Stickies are a Smashboards resource for the community. The question with the stickies are: what is best for the community. That is largely why Apex is stickied (plus its a Melee national which would deserve a sticky in its own right) because it would be a disservice to the community to otherwise not. When I say disservice, I don't mean "a small setback", I mean it would potentially cause problems with Apex (sponsors may wonder "why are you not stuck?") and it is a huge tournament, likely the biggest of the year. It is unique here.
What most of you are not seeing is why the sticky rules are good for the community. First, the overarching goal is to get tournaments to use the same ruleset. We are closer now to this goal than at any point ever in the history of the Smash community. If you want to know why this goal is good for the community then you can start to question the standards that exist in any community or game. Without a universal ruleset Smash has always been amateur hour. I'm still trying to get guys like MLG to consider picking up Smash again, but things like a universal ruleset need to be in place before it really even starts to become likely again.
Second: yes, it is a means to an end. It is a little harsh, but the reality is that it is meant to promote the community standard. You can pretend that Unity isn't standard, but I can point to countless weekends in the past few months (going back to May) where over half of the tournaments (and sometimes way more) are Unity events. Most weekends no other ruleset even repeats. It is not fair to players to have to travel to nationals and every national has a different rule, creating a home field advantage. It is terrible when people go to tournaments and don't have a clue what ruleset they are encountering. If you have actually been an active member of the Smash community for the last 3 years you have undoubtably been to a tournament and said "wait, that stage is on?", "wait, infinites are banned/allowed?", "wait, there is/is not SD rules". Again: amateur hour.
Creating a universal ruleset is a paradigm **** in the way the community operates. Will the sticky rule always exist? Probably not, it is a purpose for a transitionary period and as more and more TO's join together in the URC and work toward a single goal the purpose of the sticky rule will eventually not be needed.

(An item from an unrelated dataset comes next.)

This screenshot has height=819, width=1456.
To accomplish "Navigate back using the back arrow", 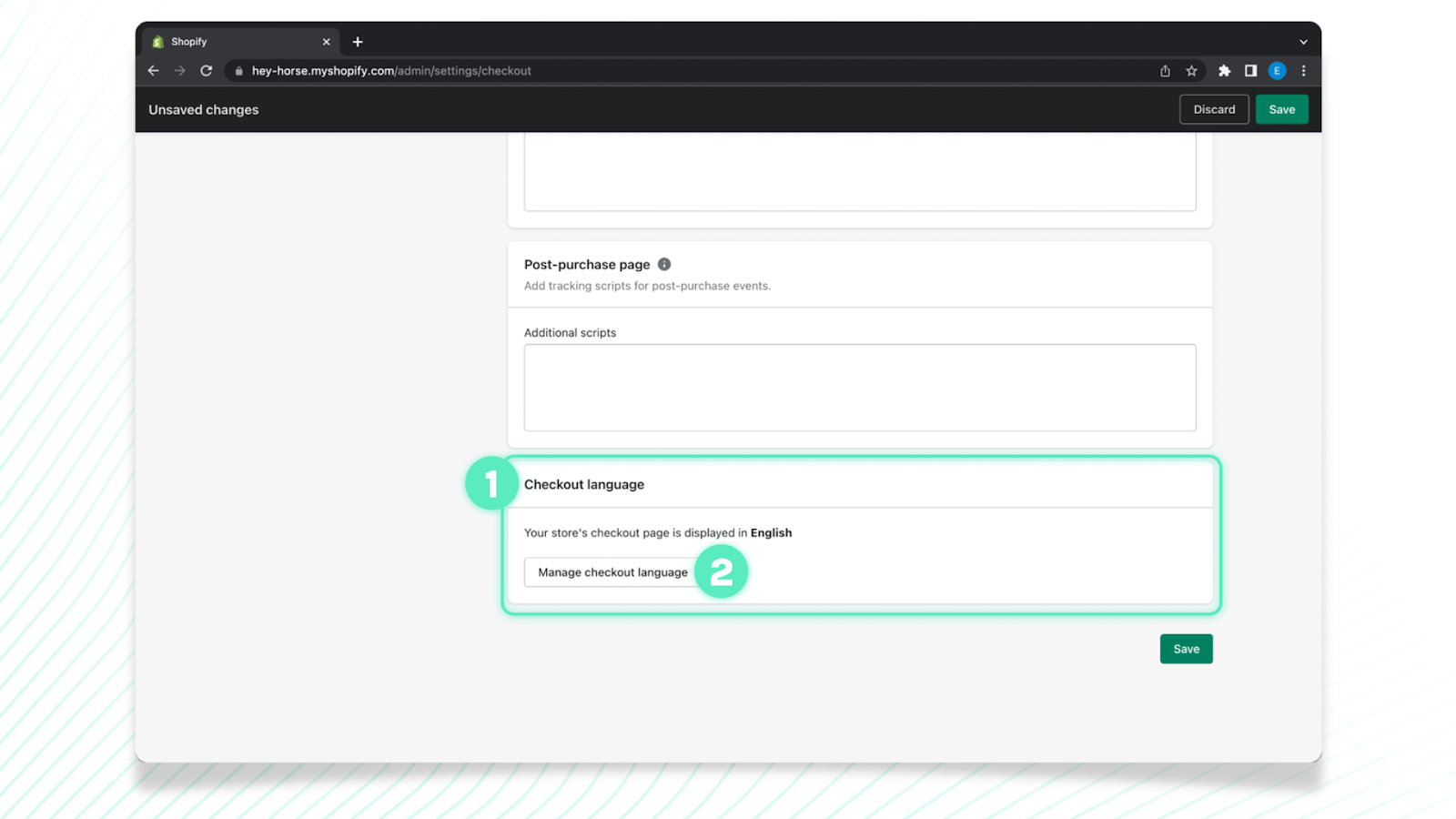I will pyautogui.click(x=153, y=70).
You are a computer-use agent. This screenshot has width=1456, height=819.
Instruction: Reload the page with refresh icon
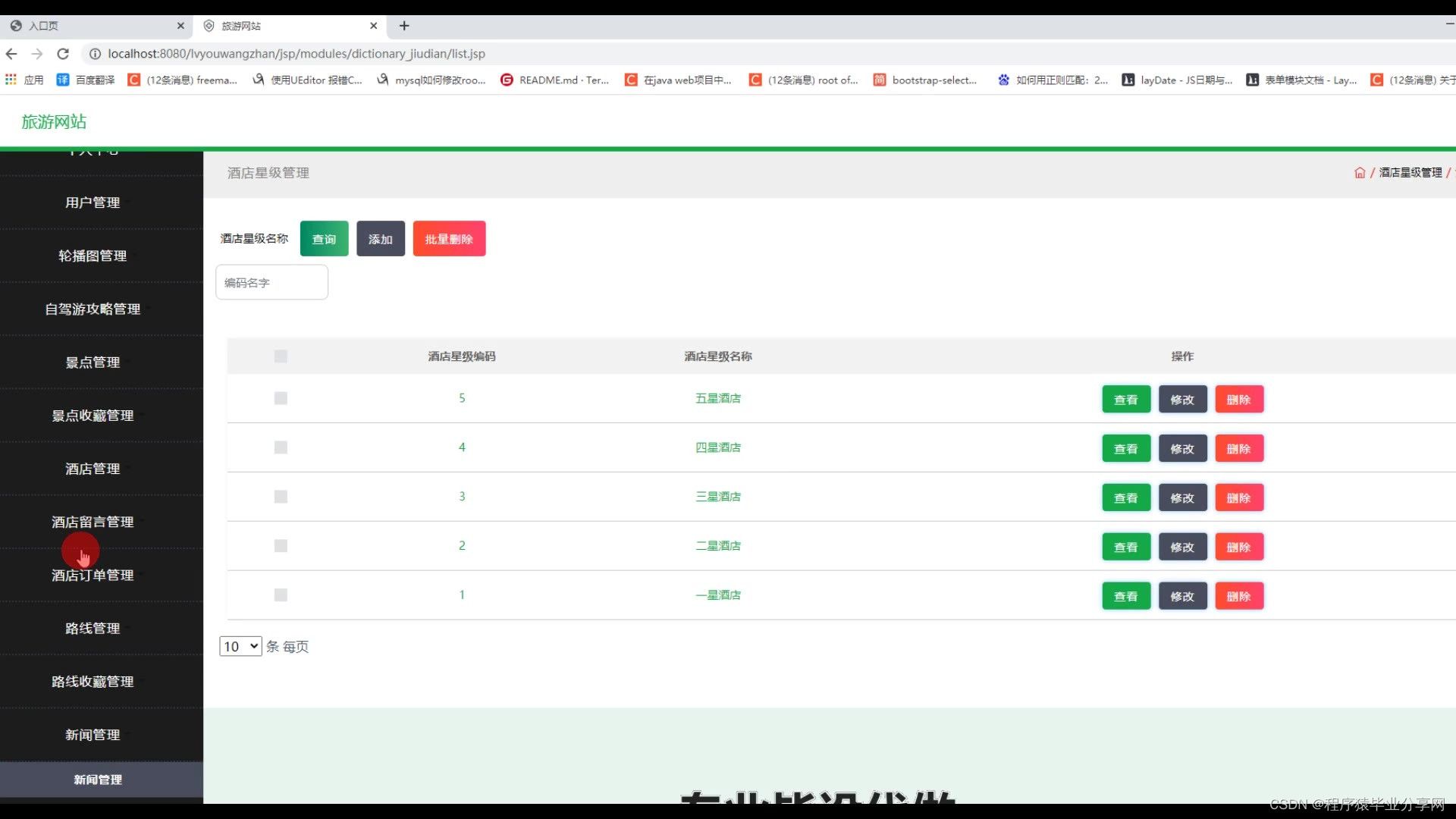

Stickies are an incentive, not a right, and there have been many reasons tournaments have been stuck/not stuck in the past beyond simple thoughts like attendance. Charity events that had low attendance have been stuck. Tournaments that were suppose to be huge like GAMME were not stuck because the TO didn't look credible - yet based simply on interest it probably should have been. Some tournaments don't get stuck because there are too many tournaments already stuck or the tournaments at that point in time are pretty high quality (example, in the summer tournaments usually have more attendance, whereas in September/October they usually do not, so you would need less people in those months then you would in the summer if you were strictly going by attendance for stickies).
In summation (TL/DR):
-URC is meant to better the community in the long run
-Sticky's are a facilitator of adoption but not the single force
-The use of sticky's as a privilege with rules has always been in place
-The question really is weighing on a scale: On one hand the idea that stickies should be available to all regardless of what type/rules of tournament they run (people didn't want EVO2k8 stuck, btw) and the good that brings the community VS the goal of having everyone use the same ruleset and the good that brings the community.